Accessibility in the hotel industry

Sinead McDonnell, 19, currently works in the tourism industry after graduating from ITC. Photo supplied

A student who studied at the International Travel College (ITC) Campus in Botany Town Centre has interviewed a paralympian in her research on the accessibility of the New Zealand hotel industry.

In the final subject of the New Zealand Tourism and Travel Level 5, tourism and hospitality research and analysis, students must choose a topic to research.

Fresh graduate Sinead McDonnell’s choice of research was personal.

“My uncle, who lives in Ireland, has Multiple Sclerosis, which caused him to be permanently in a wheelchair,” Sinead, 19, says.
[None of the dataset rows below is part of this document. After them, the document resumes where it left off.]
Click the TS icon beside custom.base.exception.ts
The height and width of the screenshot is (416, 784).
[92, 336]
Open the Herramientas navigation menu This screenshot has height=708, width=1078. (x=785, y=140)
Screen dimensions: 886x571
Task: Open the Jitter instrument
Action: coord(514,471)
“Since being in a wheelchair, he has not travelled because it is a lot harder than many people think. This made me want to research into accessibility in the tourism industry, to see what New Zealand is currently doing or what New Zealand is lacking in that department.”
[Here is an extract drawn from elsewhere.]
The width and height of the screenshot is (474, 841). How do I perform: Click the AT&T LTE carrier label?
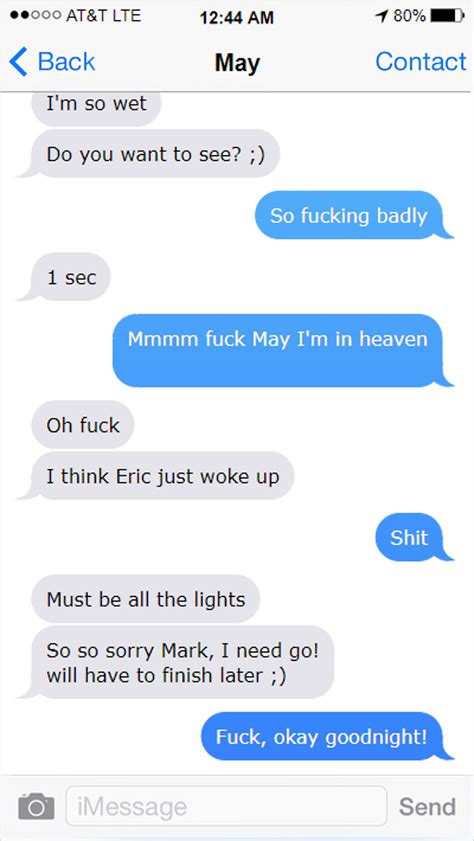[103, 16]
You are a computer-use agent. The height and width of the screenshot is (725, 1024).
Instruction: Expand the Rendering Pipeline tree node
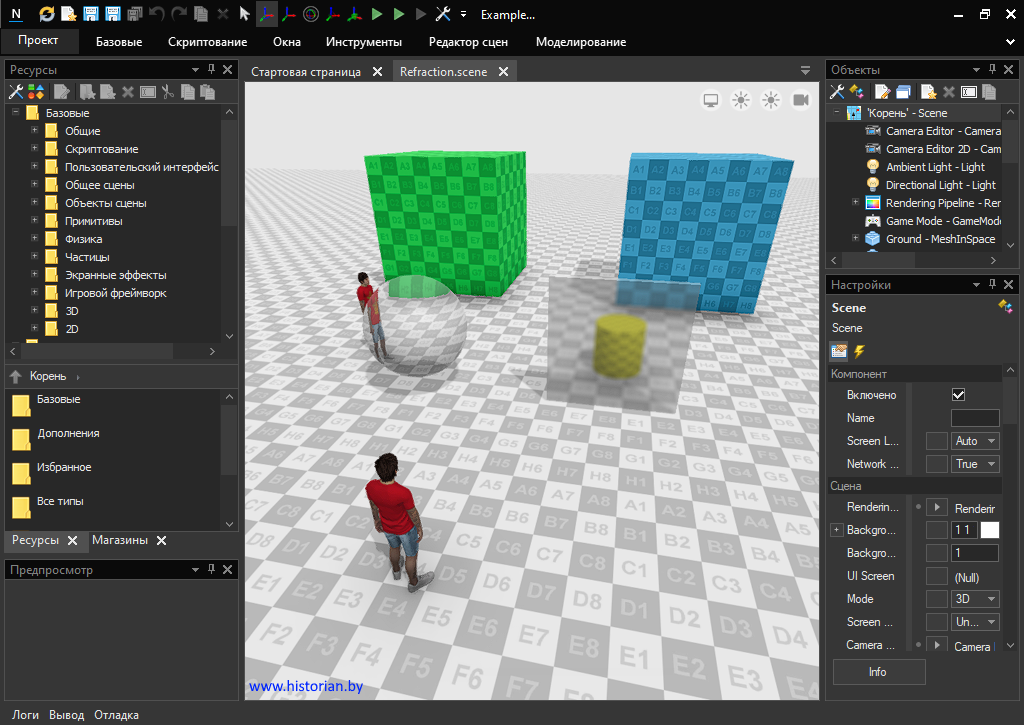pos(855,203)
Her first step was turning to social media and reaching out to NZ Paralympians and advocates in the wheelchair community.

“I quickly formed connections and started to schedule zoom calls for interviews to gather for my research.”
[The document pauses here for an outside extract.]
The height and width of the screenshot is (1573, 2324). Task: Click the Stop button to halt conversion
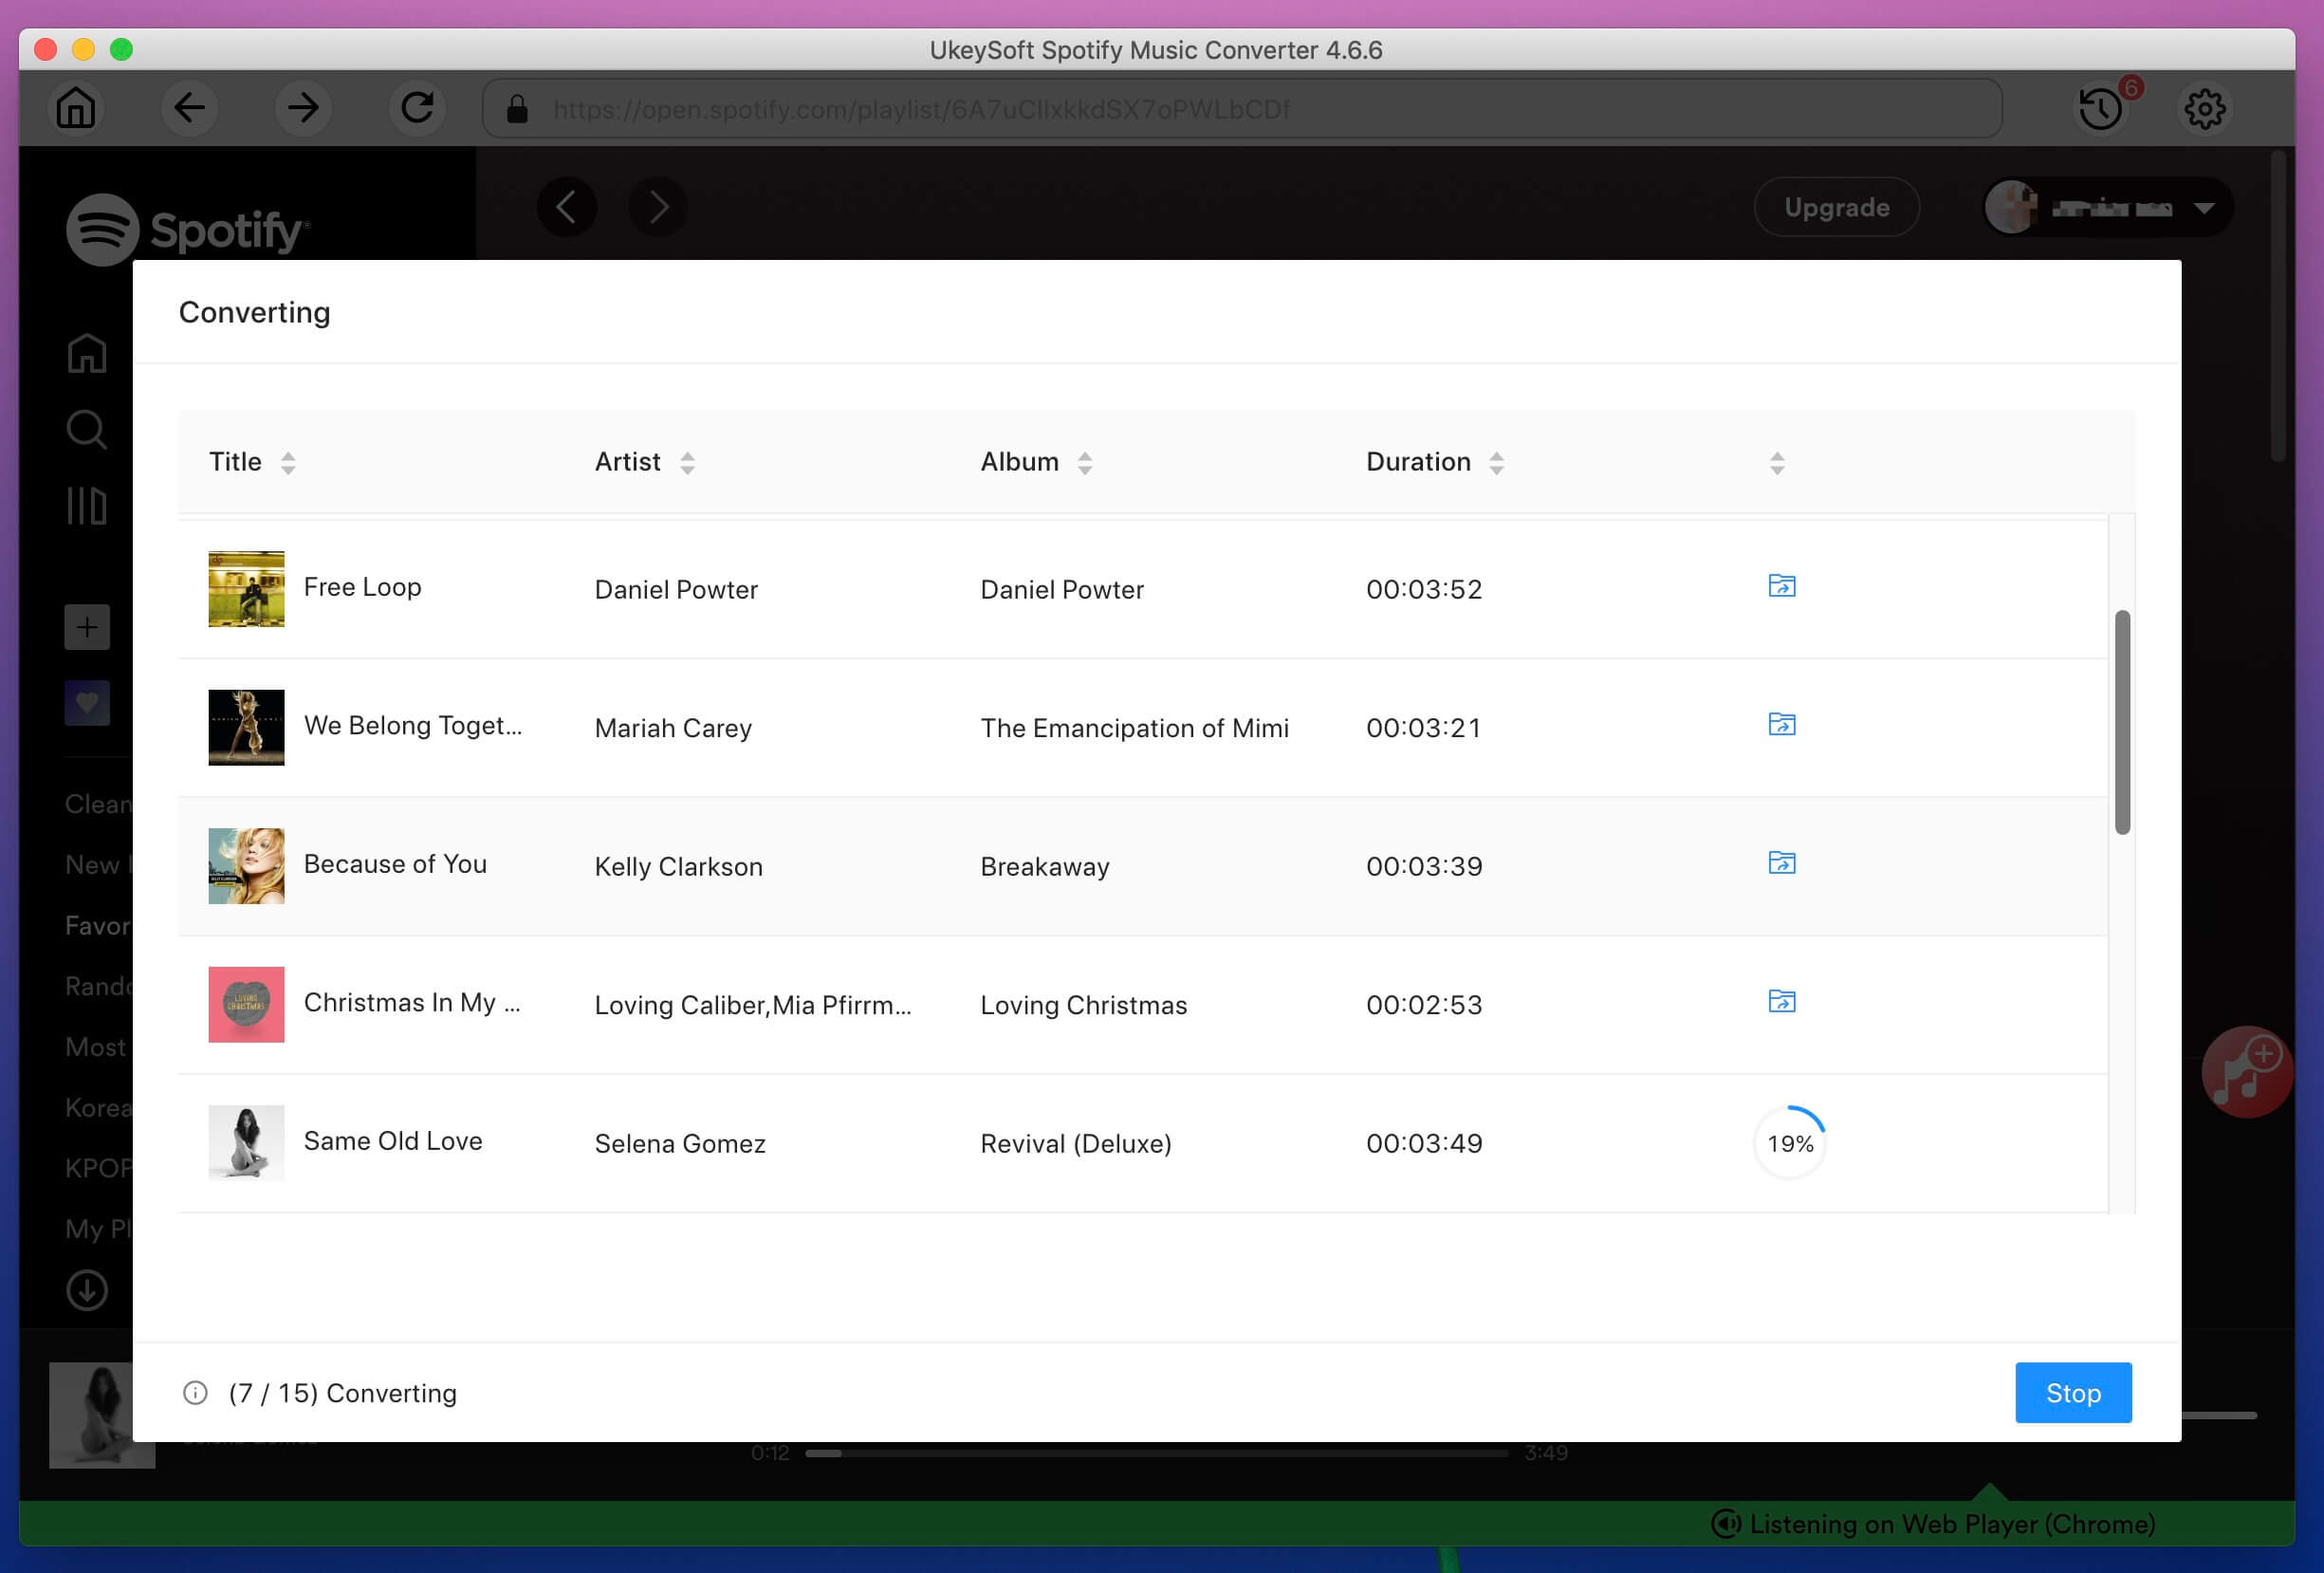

One of her interview subjects was Paralympian Michael Johnson.

Johnson has represented New Zealand at every Games since Athens 2004 and won R4 silver at the 2018 World Championships in South Korea.

“I really enjoyed interviewing Michael. He made a very good point about suggesting more marketing of NZ for wheelchair tourists such as hotels and activities,” Sinead says.

“He said that would probably get more people doing tourism. He also suggested more awareness of what is available for [those with] disabilities in tourism within NZ.

“I also learnt what Michael relies on at home and what he looks for when staying at hotels.”

Sinead says New Zealand is great compared to other countries in regard to accessibility in the tourism industry; however “there is a lot of improvement needed.”

She summarised two vital steps towards more accessibility: consistency and a law/regulation. She notes that, while there are a number of hotels that cater towards wheelchair users, there is no consistency between them.

“Nor is there consistency within the hotel industry as a whole to cater for wheelchair users,” she says.

“[The country] needs some sort of law or regulation for hotels to have to comply with so there is consistency for wheelchair users in hotels within NZ,” she says.

This, Sinead suggests, could come in the form of a company with well-travelled wheelchair users to be able to form standards that hotels need to comply with.

Currently, Sinead works in the tourism industry and is excited to see where the where it takes her.